If this is what an OPEC agreement looks like, it’s no wonder investors are losing faith.
The oil producer group’s job of engineering a short-term balance of supply and demand is getting harder and harder. Its own members and the non-OPEC “friends” it’s counting on to achieve production cuts are not doing the group any favors as its make-or-break Vienna meeting draws near. Without a credible deal on Nov. 30, market sentiment will turn even more bearish.
As I noted shortly before OPEC unexpectedly agreed in September to cut output, achieving that goal was never going to be straightforward. The group’s big-4 Gulf Arab producers were all producing near record levels, as was key non-OPEC participant, Russia.

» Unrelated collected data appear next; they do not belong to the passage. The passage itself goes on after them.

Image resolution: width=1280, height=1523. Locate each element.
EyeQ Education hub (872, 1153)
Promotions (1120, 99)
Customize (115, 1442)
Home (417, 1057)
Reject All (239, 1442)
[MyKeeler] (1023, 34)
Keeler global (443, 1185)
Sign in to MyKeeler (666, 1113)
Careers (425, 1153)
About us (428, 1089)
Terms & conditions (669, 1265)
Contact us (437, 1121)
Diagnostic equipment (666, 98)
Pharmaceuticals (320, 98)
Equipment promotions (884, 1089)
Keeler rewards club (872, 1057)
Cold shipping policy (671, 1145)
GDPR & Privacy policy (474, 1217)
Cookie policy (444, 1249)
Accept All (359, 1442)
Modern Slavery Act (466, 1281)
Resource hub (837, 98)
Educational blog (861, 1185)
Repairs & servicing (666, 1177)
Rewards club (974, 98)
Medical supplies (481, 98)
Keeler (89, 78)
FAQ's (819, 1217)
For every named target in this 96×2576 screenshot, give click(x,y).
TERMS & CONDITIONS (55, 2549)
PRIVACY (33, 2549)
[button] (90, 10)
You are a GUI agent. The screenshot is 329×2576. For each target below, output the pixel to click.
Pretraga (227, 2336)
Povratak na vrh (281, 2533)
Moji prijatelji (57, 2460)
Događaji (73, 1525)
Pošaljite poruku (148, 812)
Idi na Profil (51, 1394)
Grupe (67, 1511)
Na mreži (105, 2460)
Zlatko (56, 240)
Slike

Since then, things have got even worse. At this point, it’s going to take a minor miracle for the group to achieve the promise of a deal that’s barely a month old.
When OPEC reached its accord in Algiers, it needed to cut between 850,000 and 1.35 million barrels a day to get output down to its target range of 32.5 million to 33 million, based on Bloomberg supply estimates for September.
With October output estimates now in, the required cut has increased by another 150,000 barrels. That may not seem a lot, but Angola’s output was down 230,000 barrels due to maintenance and should come back this month. So, by the time OPEC meets it will probably need to cut an additional 400,000 barrels a day.
And that’s without any further growth in production from Libya or Nigeria, which isn’t looking likely — Nigeria exceeded 2 million barrels by the end of last month, while Libya added 180,000 barrels to its daily production and is aiming for more as it works to repair its main export terminal.
It’s not only an internal problem, as some key non-OPEC producers are nowhere near restricting supply.
Russian output hit another post-Soviet record of 11.2 million barrels a day last month. With new fields ramping up production and more due to start producing before year-end, that should climb further. Kazakhstan is seeing its first oil from the much-delayed Kashagan field, which could add as much as 370,000 barrels a day by the end of next year, or even sooner, according to field partner ENI SpA.
Brazil’s output is soaring. Official data show it reached 2.61 million barrels a day in August, on gains from huge deposits lying beneath the sea and thick layers of salt. That’s up by 260,000 barrels since January, and more is on the way.
All three countries, along with Azerbaijan, Mexico and Oman, met OPEC in Vienna at the end of October, but no firm pledges were forthcoming. Russia has said it may cut output, but prefers to freeze it, and in any event will only consider its position once OPEC has reached an internal agreement. Without its participation, success is unlikely, as Gadfly has noted. Azerbaijan is ready to pledge it won’t raise output, an easy call to make as it continues to battle against falling production.
Even the high-cost North Sea is poised to ship the most crude in more than four years in December. Neither the U.K. nor Norway, the two main North Sea producers, attended the Vienna meeting.
The euphoria that followed the gathering in Algiers is evaporating. Oil prices are almost back where they were before that meeting, with Brent briefly dipping below $46 a barrel on Friday.
OPEC warned in its latest monthly bulletin that industry observers “should not be too quick to judge or criticize the Organization or its Member Countries. Over the years, we have seen how wildly inaccurate their predictions have been.”
It’s almost inconceivable that OPEC will fail to reach some form of agreement this month. Whether it will be enough to convince the market that it will make a difference is another matter entirely. Without an agreement to make real, substantial cuts, OPEC’s credibility will be in tatters and oil bears will run riot.